Segment Open
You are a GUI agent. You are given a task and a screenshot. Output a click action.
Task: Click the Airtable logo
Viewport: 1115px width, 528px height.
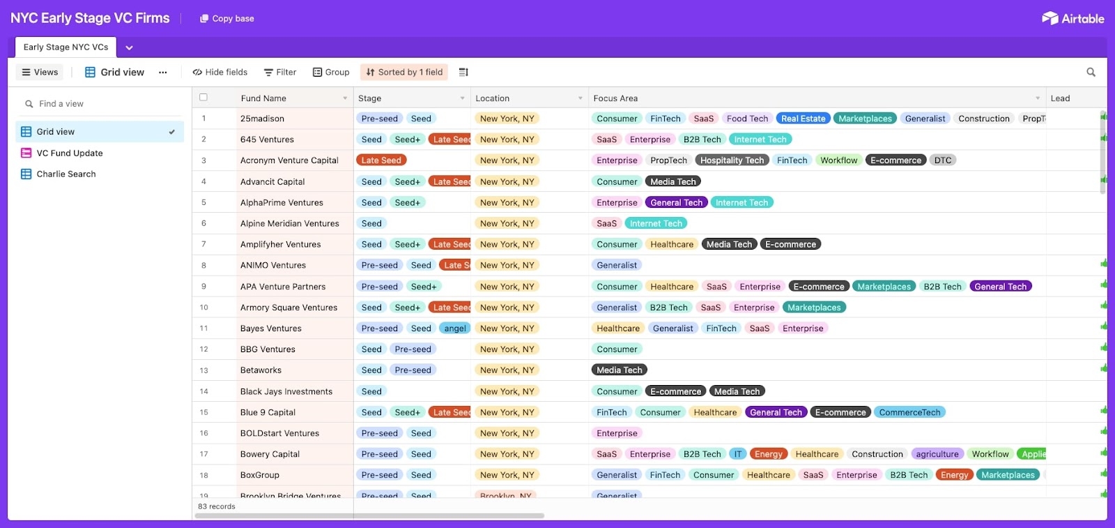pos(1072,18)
Segment Closed
Segment Open
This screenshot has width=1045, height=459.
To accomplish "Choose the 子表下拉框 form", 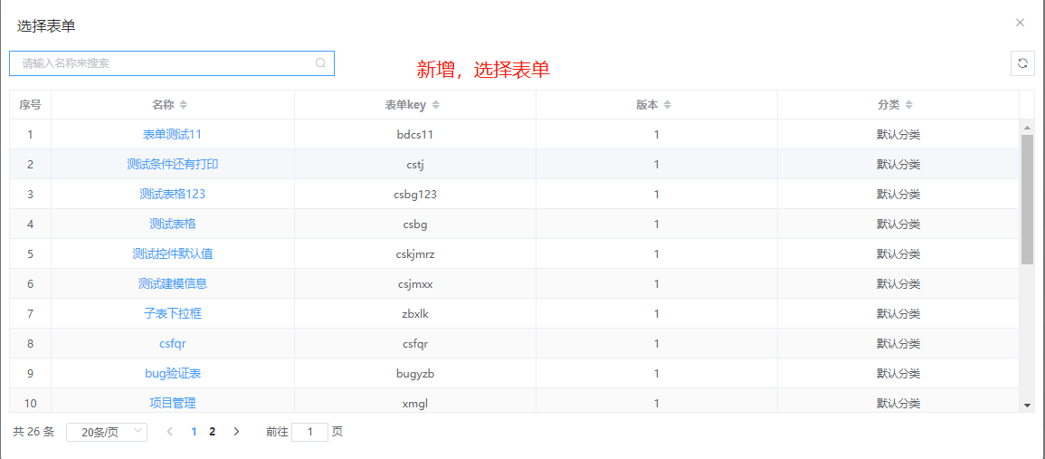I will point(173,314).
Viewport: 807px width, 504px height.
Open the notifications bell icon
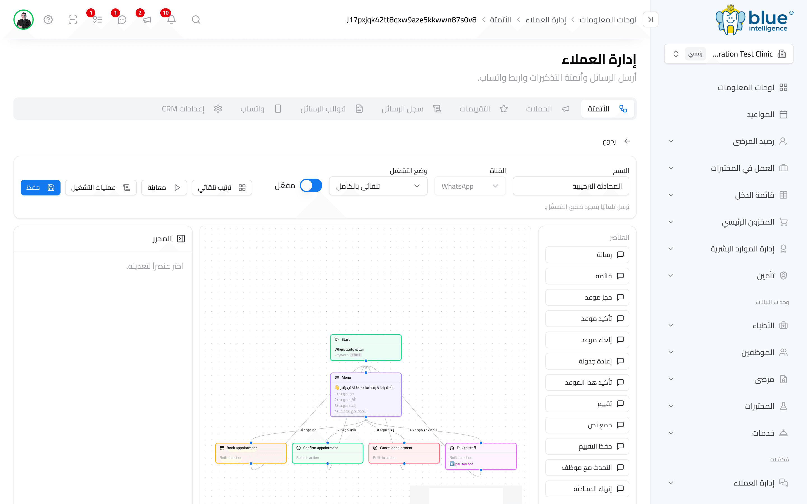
Segment Closed
Segment Open
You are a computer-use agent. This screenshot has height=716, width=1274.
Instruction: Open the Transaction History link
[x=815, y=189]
Segment Closed
**Work task**
In the listing above, transcribe exactly everything from the line containing "Viewport: 807px width, 504px height." down to the line containing "Open the notifications bell icon", including both and nothing more.

**Written answer**
Viewport: 807px width, 504px height.
Open the notifications bell icon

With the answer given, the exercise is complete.